3. How the story spread despite no evidence
The rumor proliferated because it fit existing narratives and tropes about an elderly president and because it was amplified by partisan figures, trolls and comedy or shock‑content producers; for example, tabloid and shock sites amplified the allegation while an episode listing on IMDb reflects how the claim became fodder for entertainment and fringe commentary [6] [4]. Online message boards and partisan sites repeated the “word around Rome” framing, which functioned as an unverifiable attribution that sustained the rumor even as mainstream fact‑checkers debunked it [5] [7].
4. Why the Vatican meeting length mattered to the rumor narrative
Observers noted that the Biden‑Pope meeting lasted longer than some past papal meetings, and bad‑faith actors used that fact to insinuate something untoward had occurred; the Vatican’s timeline and comparisons to prior meetings were cited in the chatter but did not constitute proof of any bodily accident [4]. Fact‑checkers emphasized that an extended private meeting and subsequent photo exchanges are normal diplomatic variances and do not imply the personal incident alleged on social media [1] [3].

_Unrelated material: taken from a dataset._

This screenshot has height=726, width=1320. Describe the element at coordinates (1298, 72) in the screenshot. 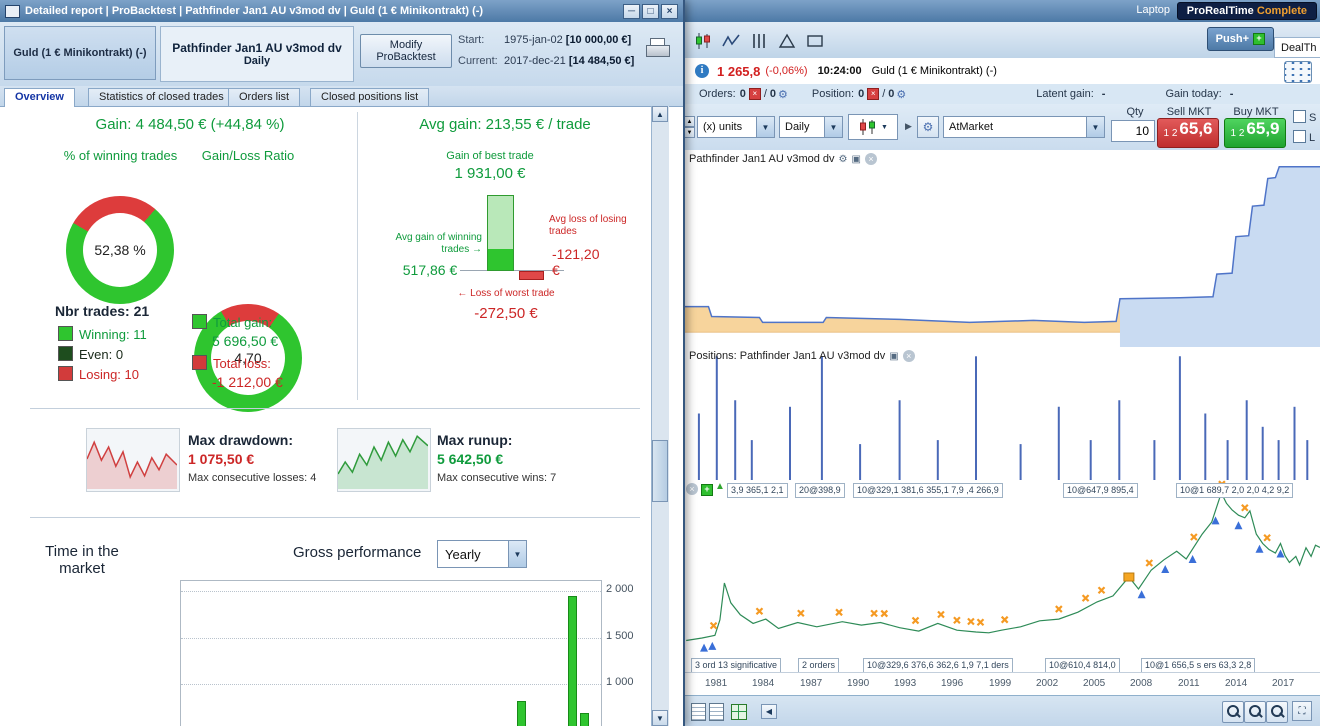

I see `trading-keypad-icon` at that location.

5. The verdict and the politics of rumor‑making
The measured conclusion across multiple independent checks is straightforward: there is no evidentiary basis for the claim that President Biden soiled himself at the Vatican [1] [2] [3]. Alternative viewpoints exist only as unverified rumors repeated by partisan commentators and online trolls seeking viral engagement or to demean a political figure; those sources—tabloid sites, message boards and satirical episodes—cannot substitute for documented reporting [6] [4] [5]. Reporting limitations: available sources reviewed the rumor’s provenance and amplification but did not produce any primary, credible eyewitness or medical confirmation that would change the conclusion [1] [2].